In an utter reversal of Gallup’s historical patterns, Americans between the ages of 18 and 34 are now more likely than older Americans to say government should promote traditional values.
“When young people say they are looking for traditional, they are really looking for familiarity,” Adam Fletcher, director of Free Child Project, a youth political advocacy group told The Christian Post.
In their most recent survey, Gallup asked 1,017 Americans age 18 and older this question: “Some people think the government should promote traditional values in our society. Others think the government should not favor any particular set of values. Which comes closer to your own view?”
The results said that 48 percent of Americans thought the government should promote traditional values and 46 percent responded saying they thought the government should not favor any particular set of values.
“Young people attach to the vision of what America is and not to what the political parties represent it to be,” said Fletcher who has worked with 10,000 young people a year for the last 12 years.

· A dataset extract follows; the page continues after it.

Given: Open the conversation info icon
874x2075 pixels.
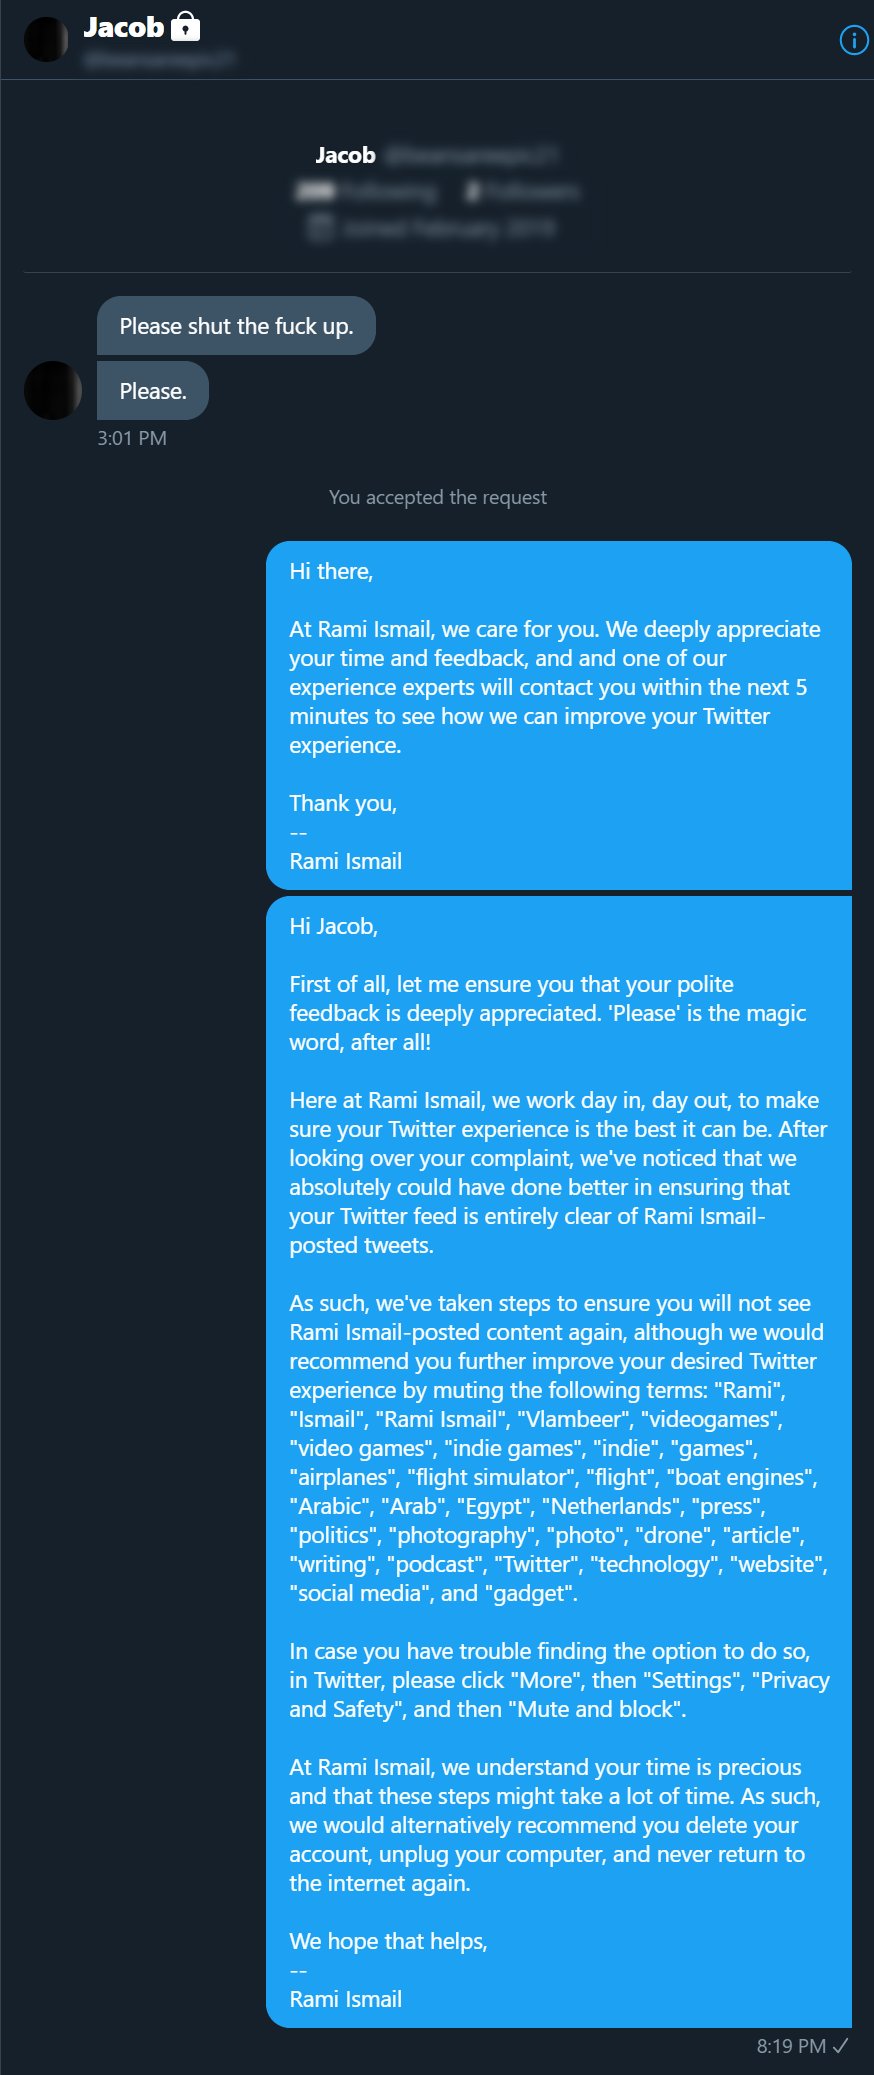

According to Fletcher, young people today wanted the American dream in an authentic democracy. They aren’t looking at political parties but rather the future-oriented issues that America stands for.
“Traditional values are fully inclusive, meaning that young people have roles in society as active partners not as passive recipients, “ said Fletcher who said his role as the group’s director was to reinvent roles for young people throughout society.
Because of the recent rise in the percentage of young adults who thought the government should promote traditional values, Gallup suggested that the overall trend in this view might be only temporary.
“The trends by age raise questions about how permanent the shift in the overall trend is, with younger adults showing a recent surge in preference for advancing traditional values,” said Gallup’s analysis. “Normally the views of young people are on the leading edge of social change.”
The Free Child Project provides training for schools, non-profits and government agencies interested in using engagement all around the country.
Fletcher told CP, “Young people want togetherness, acceptance and a real sense of belonging. They want to be engaged. The traditional values that they are looking for are values that really looks at the future as being promising.”
The percentage saying they thought the government should promote traditional values peaked twice at 59 percent, first in January 1996 and then again in October 2001.